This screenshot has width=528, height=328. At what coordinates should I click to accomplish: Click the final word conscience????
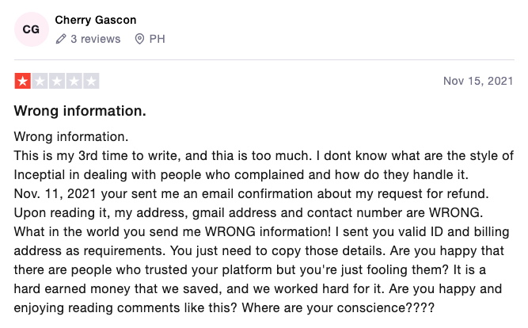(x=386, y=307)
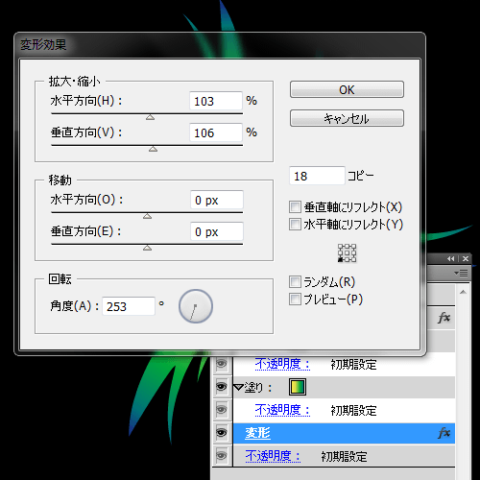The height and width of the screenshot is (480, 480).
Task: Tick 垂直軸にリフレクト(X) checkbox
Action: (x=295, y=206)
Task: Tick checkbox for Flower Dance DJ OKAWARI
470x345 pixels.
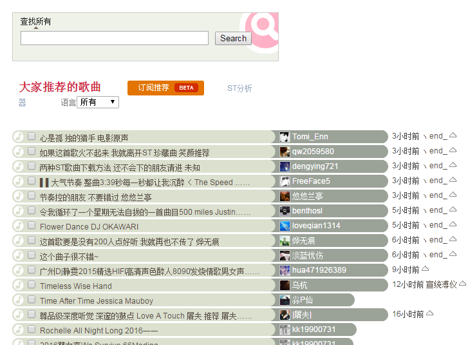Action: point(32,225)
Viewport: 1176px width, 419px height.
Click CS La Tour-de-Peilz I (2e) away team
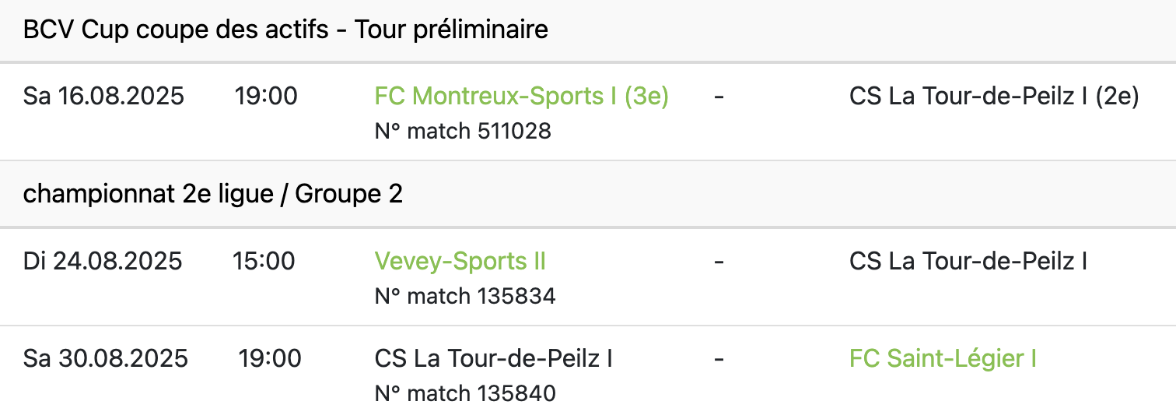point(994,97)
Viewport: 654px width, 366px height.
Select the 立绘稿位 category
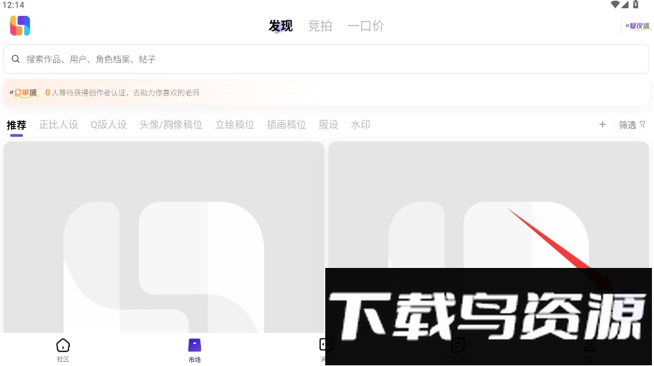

________________________

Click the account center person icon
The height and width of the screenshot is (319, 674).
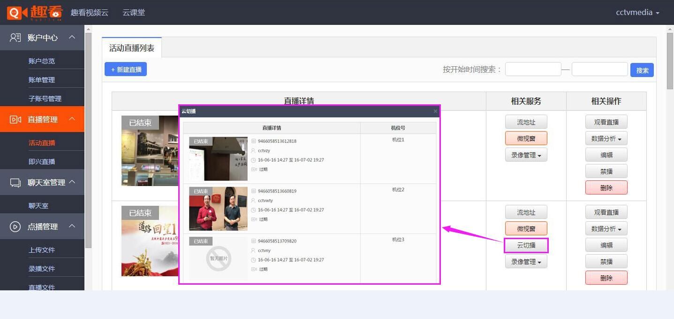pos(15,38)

________________________

Using the listing above, reproduce word for word every line from the one containing "This screenshot has" through the one containing "Select the 立绘稿位 category". Pictures must be left out.

* [RESPONSE BOX]:
This screenshot has width=528, height=328. At what coordinates should I click to accomplish: Click the final word conscience????
(x=386, y=307)
The height and width of the screenshot is (480, 480).
Task: Tick 垂直軸にリフレクト(X) checkbox
Action: (x=295, y=206)
Task: Tick checkbox for Flower Dance DJ OKAWARI
470x345 pixels.
Action: point(32,225)
Viewport: 1176px width, 419px height.
Click CS La Tour-de-Peilz I (2e) away team
point(994,97)
Viewport: 654px width, 366px height.
Select the 立绘稿位 category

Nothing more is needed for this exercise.